WHAT IS REQUIRED: Copy every line of the material below verbatim, leaving out the pictures.
==== RECORDS FOR THE EXERCISE ====
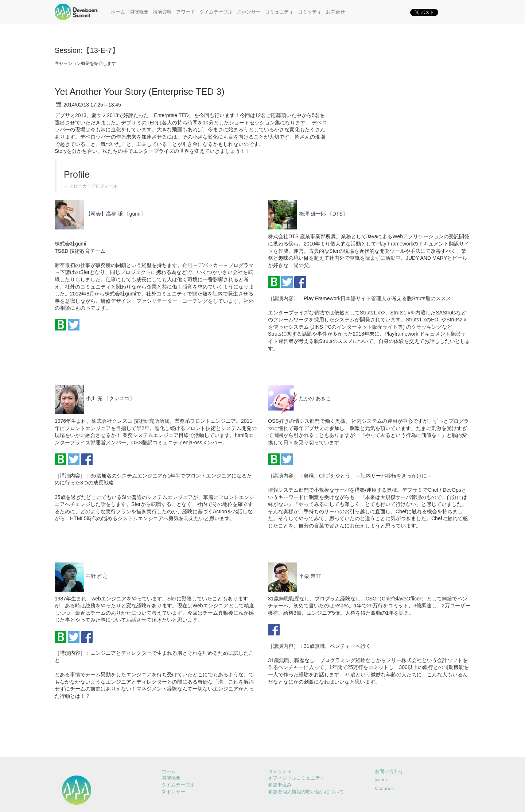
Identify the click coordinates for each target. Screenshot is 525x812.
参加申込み (280, 785)
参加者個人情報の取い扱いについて (306, 792)
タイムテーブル (216, 12)
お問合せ (335, 12)
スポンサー (249, 12)
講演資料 (162, 12)
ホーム (118, 12)
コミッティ (310, 12)
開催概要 (139, 12)
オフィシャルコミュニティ (296, 778)
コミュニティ (279, 12)
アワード (186, 12)
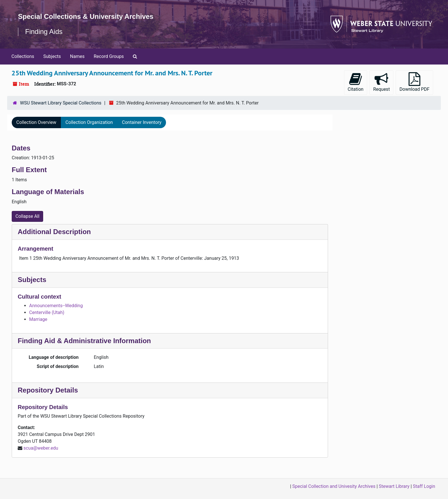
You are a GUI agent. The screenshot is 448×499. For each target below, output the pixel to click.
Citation (355, 82)
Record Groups (109, 56)
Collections (23, 56)
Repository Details (48, 390)
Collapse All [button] (27, 216)
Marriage (38, 319)
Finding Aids (44, 31)
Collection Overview (36, 122)
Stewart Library (394, 486)
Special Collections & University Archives (86, 16)
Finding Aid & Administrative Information (84, 341)
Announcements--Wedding (56, 305)
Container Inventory (142, 122)
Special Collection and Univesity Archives (334, 486)
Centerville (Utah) (47, 312)
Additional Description (54, 232)
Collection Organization (89, 122)
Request (381, 82)
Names (77, 56)
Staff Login (424, 486)
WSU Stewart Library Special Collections (61, 103)
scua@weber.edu (41, 448)
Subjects (52, 56)
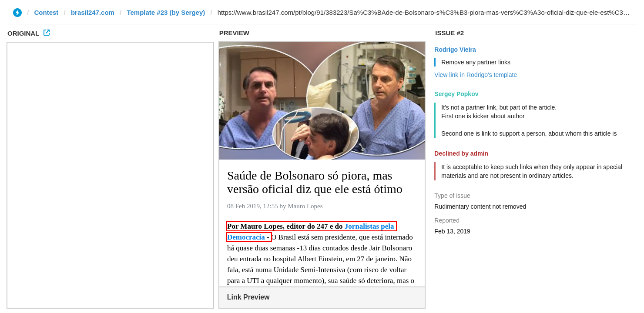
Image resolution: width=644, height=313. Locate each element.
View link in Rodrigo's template (476, 75)
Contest (47, 12)
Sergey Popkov (456, 94)
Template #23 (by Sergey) (166, 12)
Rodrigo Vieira (455, 50)
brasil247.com (93, 12)
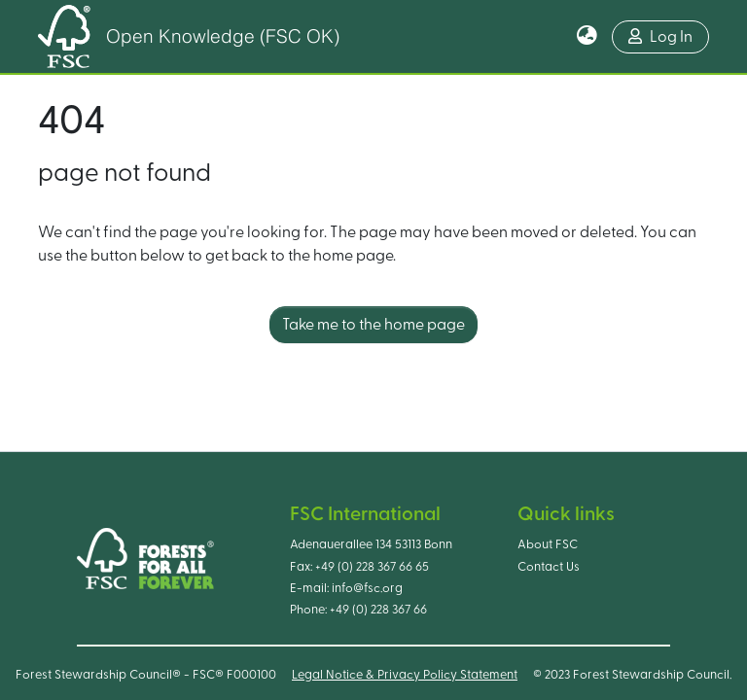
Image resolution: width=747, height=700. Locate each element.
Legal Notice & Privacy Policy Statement (405, 675)
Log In (660, 36)
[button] (587, 37)
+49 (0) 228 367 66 (378, 610)
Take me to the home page (374, 325)
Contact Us (549, 567)
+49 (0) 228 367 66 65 (372, 567)
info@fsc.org (367, 588)
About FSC (548, 544)
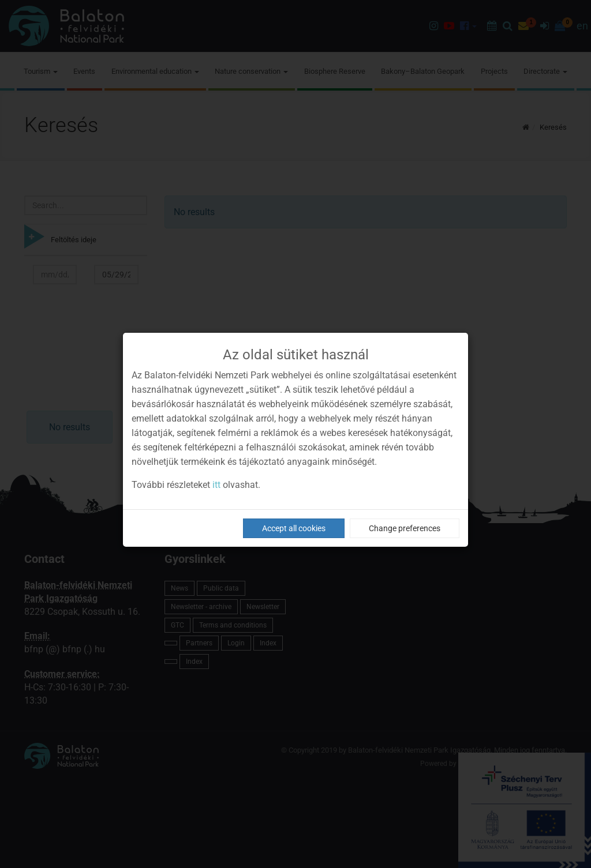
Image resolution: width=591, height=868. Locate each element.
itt (216, 484)
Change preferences (405, 528)
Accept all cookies (294, 528)
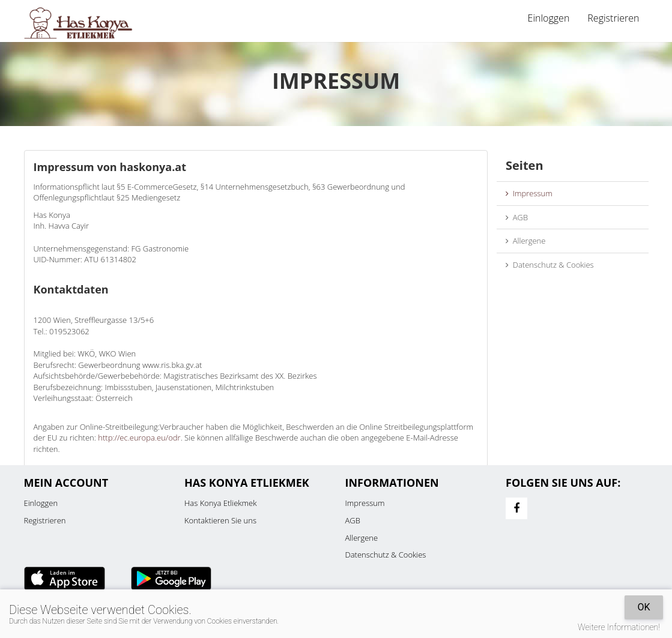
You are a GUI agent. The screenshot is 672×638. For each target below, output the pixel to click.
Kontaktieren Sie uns (220, 520)
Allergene (525, 241)
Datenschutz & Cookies (549, 265)
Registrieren (613, 18)
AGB (516, 217)
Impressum (529, 193)
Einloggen (549, 18)
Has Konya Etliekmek (220, 503)
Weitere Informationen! (619, 627)
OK (643, 607)
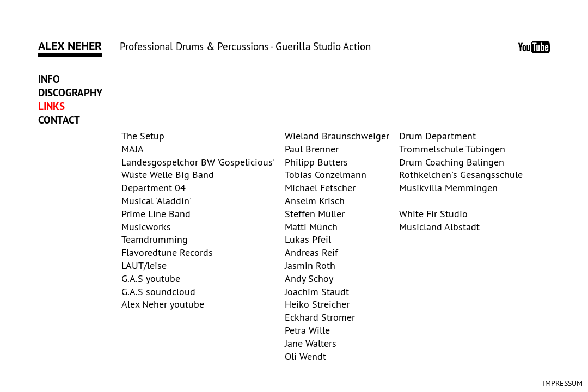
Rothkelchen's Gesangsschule (461, 174)
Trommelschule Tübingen (452, 149)
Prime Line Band (156, 213)
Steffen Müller (315, 213)
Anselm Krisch (315, 200)
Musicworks (146, 226)
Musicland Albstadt (439, 226)
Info (49, 79)
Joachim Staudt (317, 291)
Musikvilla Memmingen (448, 187)
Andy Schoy (309, 278)
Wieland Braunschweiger (337, 136)
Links (51, 106)
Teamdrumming (155, 239)
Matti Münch (311, 226)
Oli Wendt (305, 356)
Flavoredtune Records (167, 252)
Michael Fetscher (320, 187)
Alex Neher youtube (163, 304)
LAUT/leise (144, 265)
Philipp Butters (316, 162)
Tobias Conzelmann (326, 174)
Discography (70, 93)
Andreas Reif (311, 252)
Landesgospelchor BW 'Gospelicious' (198, 162)
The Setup (143, 136)
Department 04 (154, 187)
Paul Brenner (311, 149)
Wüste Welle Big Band (168, 174)
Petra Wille (307, 330)
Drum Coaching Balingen (451, 162)
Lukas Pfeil (308, 239)
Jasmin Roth (310, 265)
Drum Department (437, 136)
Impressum (562, 383)
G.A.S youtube (151, 278)
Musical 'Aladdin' (156, 200)
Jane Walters (310, 343)
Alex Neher (70, 46)
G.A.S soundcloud (158, 291)
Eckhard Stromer (320, 317)
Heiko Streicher (317, 304)
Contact (59, 120)
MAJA (132, 149)
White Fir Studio (433, 213)
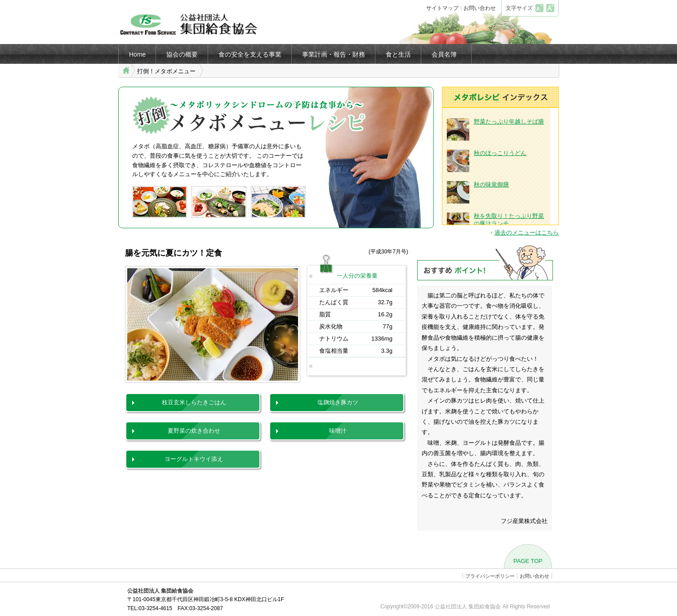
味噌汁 (338, 430)
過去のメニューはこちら (526, 232)
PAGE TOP (528, 561)
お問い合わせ (480, 8)
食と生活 (398, 54)
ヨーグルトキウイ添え (194, 459)
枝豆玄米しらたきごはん (194, 402)
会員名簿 (444, 54)
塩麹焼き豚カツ (338, 402)
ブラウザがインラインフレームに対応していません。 (500, 166)
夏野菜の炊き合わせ (194, 430)
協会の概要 (182, 54)
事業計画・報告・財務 (334, 54)
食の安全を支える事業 (250, 54)
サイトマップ (442, 8)
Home (137, 54)
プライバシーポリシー (490, 576)
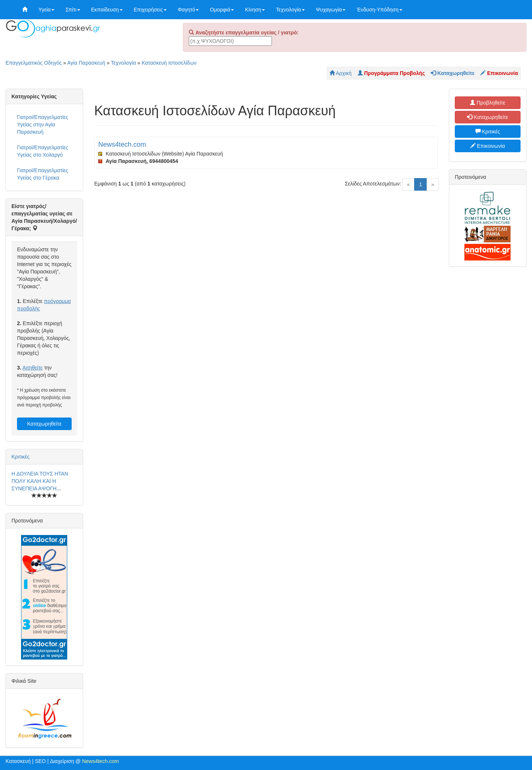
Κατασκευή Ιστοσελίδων (169, 63)
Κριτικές (20, 457)
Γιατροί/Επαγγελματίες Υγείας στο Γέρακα (42, 174)
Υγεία (46, 10)
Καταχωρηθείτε (44, 424)
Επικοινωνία (488, 146)
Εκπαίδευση (107, 10)
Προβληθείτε (488, 103)
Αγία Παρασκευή (86, 63)
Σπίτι (72, 10)
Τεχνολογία (290, 10)
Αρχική (341, 73)
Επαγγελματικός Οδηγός (34, 63)
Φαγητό (188, 10)
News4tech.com (122, 144)
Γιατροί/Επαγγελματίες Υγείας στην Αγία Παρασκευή (42, 125)
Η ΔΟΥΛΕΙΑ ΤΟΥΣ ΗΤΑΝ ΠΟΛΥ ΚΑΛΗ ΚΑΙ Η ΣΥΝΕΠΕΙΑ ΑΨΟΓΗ (40, 481)
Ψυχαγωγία (331, 10)
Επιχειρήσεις (150, 10)
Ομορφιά (222, 10)
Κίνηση (255, 10)
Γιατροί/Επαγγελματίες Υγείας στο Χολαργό (42, 151)
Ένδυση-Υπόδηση (379, 10)
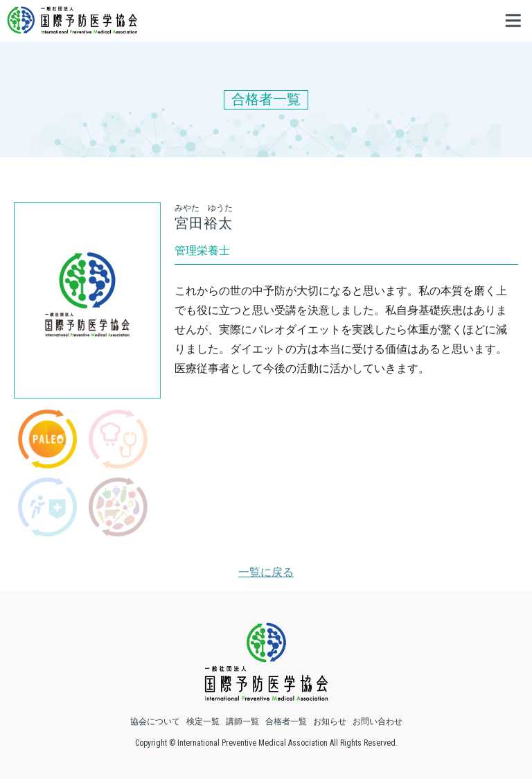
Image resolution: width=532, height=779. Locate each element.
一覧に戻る (266, 572)
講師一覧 (242, 721)
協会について (155, 721)
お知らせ (330, 721)
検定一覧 (203, 721)
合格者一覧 (286, 721)
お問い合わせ (378, 721)
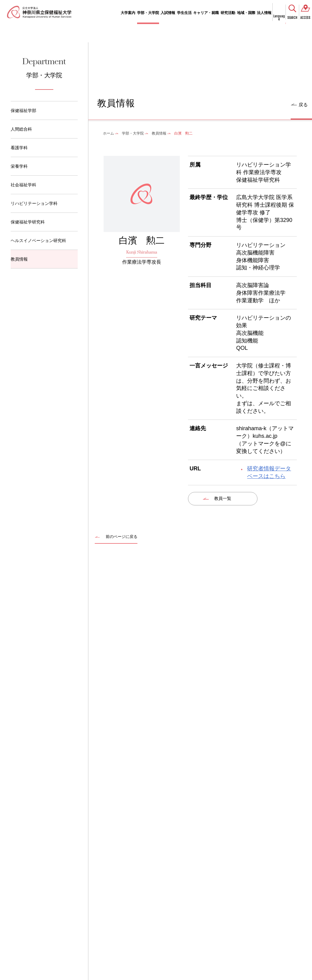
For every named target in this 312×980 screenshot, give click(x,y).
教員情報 (19, 259)
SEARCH (292, 18)
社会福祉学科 (23, 185)
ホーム (108, 133)
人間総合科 (21, 129)
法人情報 (264, 13)
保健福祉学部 (23, 110)
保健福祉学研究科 (28, 222)
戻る (303, 105)
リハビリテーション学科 (34, 203)
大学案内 (128, 13)
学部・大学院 (148, 13)
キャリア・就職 (206, 13)
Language (279, 18)
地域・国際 (246, 13)
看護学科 (19, 148)
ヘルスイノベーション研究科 (38, 240)
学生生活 (184, 13)
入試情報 (168, 13)
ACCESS (306, 18)
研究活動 (228, 13)
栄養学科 (19, 166)
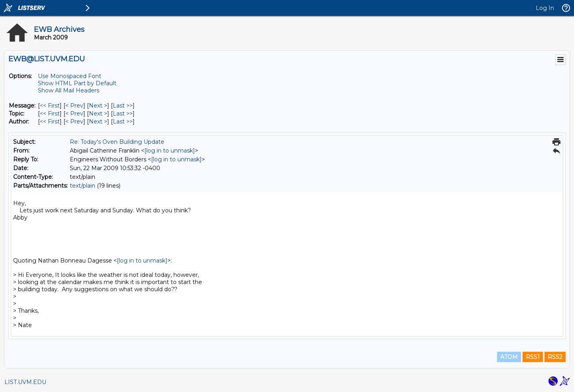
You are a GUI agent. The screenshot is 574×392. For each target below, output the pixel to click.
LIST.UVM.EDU (25, 382)
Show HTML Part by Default (77, 83)
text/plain (83, 186)
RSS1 (533, 357)
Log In (545, 8)
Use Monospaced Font (69, 76)
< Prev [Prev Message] (74, 106)
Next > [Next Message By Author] (98, 122)
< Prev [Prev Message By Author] (74, 122)
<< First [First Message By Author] (50, 122)
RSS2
====
RESULT OF THIS TASK:
Identify the click coordinates for each target. Screenshot is 525x812.
参加申込み (280, 785)
参加者個人情報の取い扱いについて (306, 792)
タイムテーブル (216, 12)
お問合せ (335, 12)
スポンサー (249, 12)
講演資料 (162, 12)
ホーム (118, 12)
コミッティ (310, 12)
開催概要 (139, 12)
オフィシャルコミュニティ (296, 778)
コミュニティ (279, 12)
アワード (186, 12)
You are a GUI agent. The screenshot is 448×499. For each target below, output the pixel to click.
Citation (355, 82)
Record Groups (109, 56)
Collections (23, 56)
Repository Details (48, 390)
Collapse All [button] (27, 216)
Marriage (38, 319)
Finding Aids (44, 31)
Collection Overview (36, 122)
Stewart Library (394, 486)
Special Collections & University Archives (86, 16)
Finding Aid & Administrative Information (84, 341)
Announcements--Wedding (56, 305)
Container Inventory (142, 122)
Special Collection and Univesity Archives (334, 486)
Centerville (Utah) (47, 312)
Additional Description (54, 232)
Collection Organization (89, 122)
Request (381, 82)
Names (77, 56)
Staff Login (424, 486)
WSU Stewart Library Special Collections (61, 103)
scua@weber.edu (41, 448)
Subjects (52, 56)
Image resolution: width=644, height=313. Locate each element.
View link in Rodrigo's template (476, 75)
Contest (47, 12)
Sergey Popkov (456, 94)
Template #23 (by Sergey) (166, 12)
Rodrigo Vieira (455, 50)
brasil247.com (93, 12)
Image resolution: width=747, height=700. Locate each element.
Legal Notice & Privacy Policy Statement (405, 675)
Log In (660, 36)
[button] (587, 37)
+49 (0) 228 367 66 (378, 610)
Take me to the home page (374, 325)
Contact Us (549, 567)
+49 (0) 228 367 66 65 (372, 567)
info@fsc.org (367, 588)
About FSC (548, 544)
Image resolution: width=591, height=868. Locate each element.
itt (216, 484)
Change preferences (405, 528)
Accept all cookies (294, 528)
You are a GUI agent. The screenshot is 672×638. For each target below, output the pixel to click.
Kontaktieren Sie uns (220, 520)
Allergene (525, 241)
Datenschutz & Cookies (549, 265)
Registrieren (613, 18)
AGB (516, 217)
Impressum (529, 193)
Einloggen (549, 18)
Has Konya Etliekmek (220, 503)
Weitere Informationen! (619, 627)
OK (643, 607)
Rothkelchen's Gesangsschule (461, 174)
Trommelschule Tübingen (452, 149)
Prime Line Band (156, 213)
Steffen Müller (315, 213)
Anselm Krisch (315, 200)
Musicworks (146, 226)
Musicland Albstadt (439, 226)
Info (49, 79)
Joachim Staudt (317, 291)
Musikvilla Memmingen (448, 187)
Andy Schoy (309, 278)
Wieland Braunschweiger (337, 136)
Links (51, 106)
Teamdrumming (155, 239)
Matti Münch (311, 226)
Oli Wendt (305, 356)
Flavoredtune Records (167, 252)
Michael Fetscher (320, 187)
Alex Neher youtube (163, 304)
LAUT/leise (144, 265)
Philipp Butters (316, 162)
Tobias Conzelmann (326, 174)
Discography (70, 93)
Andreas Reif (311, 252)
Landesgospelchor BW 'Gospelicious' (198, 162)
The Setup (143, 136)
Department 04 (154, 187)
Paul Brenner (311, 149)
Wüste Welle Big Band (168, 174)
Petra Wille (307, 330)
Drum Coaching Balingen (451, 162)
Lukas Pfeil (308, 239)
Jasmin Roth (310, 265)
Drum Department (437, 136)
Impressum (562, 383)
G.A.S youtube (151, 278)
Musical 'Aladdin' (156, 200)
Jane Walters (310, 343)
Alex Neher (70, 46)
G.A.S soundcloud (158, 291)
Eckhard Stromer (320, 317)
Heiko Streicher (317, 304)
Contact (59, 120)
MAJA (132, 149)
White Fir Studio (433, 213)
味噌汁 (338, 430)
過去のメニューはこちら (526, 232)
PAGE TOP (528, 561)
お問い合わせ (480, 8)
食と生活 (398, 54)
ヨーグルトキウイ添え (194, 459)
枝豆玄米しらたきごはん (194, 402)
会員名簿 (444, 54)
塩麹焼き豚カツ (338, 402)
ブラウザがインラインフレームに対応していません。 (500, 166)
夏野菜の炊き合わせ (194, 430)
協会の概要 (182, 54)
事業計画・報告・財務 (334, 54)
食の安全を支える事業 (250, 54)
サイトマップ (442, 8)
Home (137, 54)
プライバシーポリシー (490, 576)
Κατασκευή Ιστοσελίδων (169, 63)
Κριτικές (20, 457)
Γιατροί/Επαγγελματίες Υγείας στο Γέρακα (42, 174)
Υγεία (46, 10)
Καταχωρηθείτε (44, 424)
Επικοινωνία (488, 146)
Εκπαίδευση (107, 10)
Προβληθείτε (488, 103)
Αγία Παρασκευή (86, 63)
Σπίτι (72, 10)
Τεχνολογία (290, 10)
Αρχική (341, 73)
Επαγγελματικός Οδηγός (34, 63)
Φαγητό (188, 10)
News4tech.com (122, 144)
Γιατροί/Επαγγελματίες Υγείας στην Αγία Παρασκευή (42, 125)
Η ΔΟΥΛΕΙΑ ΤΟΥΣ ΗΤΑΝ ΠΟΛΥ ΚΑΛΗ ΚΑΙ Η ΣΥΝΕΠΕΙΑ ΑΨΟΓΗ (40, 481)
Ψυχαγωγία (331, 10)
Επιχειρήσεις (150, 10)
Ομορφιά (222, 10)
Κίνηση (255, 10)
Γιατροί/Επαγγελματίες Υγείας στο Χολαργό (42, 151)
Ένδυση-Υπόδηση (379, 10)
Image resolution: width=532, height=779. Locate each element.
一覧に戻る (266, 572)
講師一覧 (242, 721)
協会について (155, 721)
お知らせ (330, 721)
検定一覧 (203, 721)
合格者一覧 (286, 721)
お問い合わせ (378, 721)
For every named target in this 312×980 screenshot, give click(x,y).
教員情報 (19, 259)
SEARCH (292, 18)
社会福祉学科 (23, 185)
ホーム (108, 133)
人間総合科 (21, 129)
法人情報 (264, 13)
保健福祉学部 (23, 110)
保健福祉学研究科 (28, 222)
戻る (303, 105)
リハビリテーション学科 (34, 203)
大学案内 (128, 13)
学部・大学院 (148, 13)
キャリア・就職 (206, 13)
Language (279, 18)
地域・国際 (246, 13)
看護学科 (19, 148)
ヘルスイノベーション研究科 (38, 240)
学生生活 (184, 13)
入試情報 (168, 13)
ACCESS (306, 18)
研究活動 (228, 13)
栄養学科 (19, 166)
You are a GUI agent. The screenshot is 574×392. For each target below, output the pixel to click.
LIST.UVM.EDU (25, 382)
Show HTML Part by Default (77, 83)
text/plain (83, 186)
RSS1 (533, 357)
Log In (545, 8)
Use Monospaced Font (69, 76)
< Prev [Prev Message] (74, 106)
Next > [Next Message By Author] (98, 122)
< Prev [Prev Message By Author] (74, 122)
<< First [First Message By Author] (50, 122)
RSS2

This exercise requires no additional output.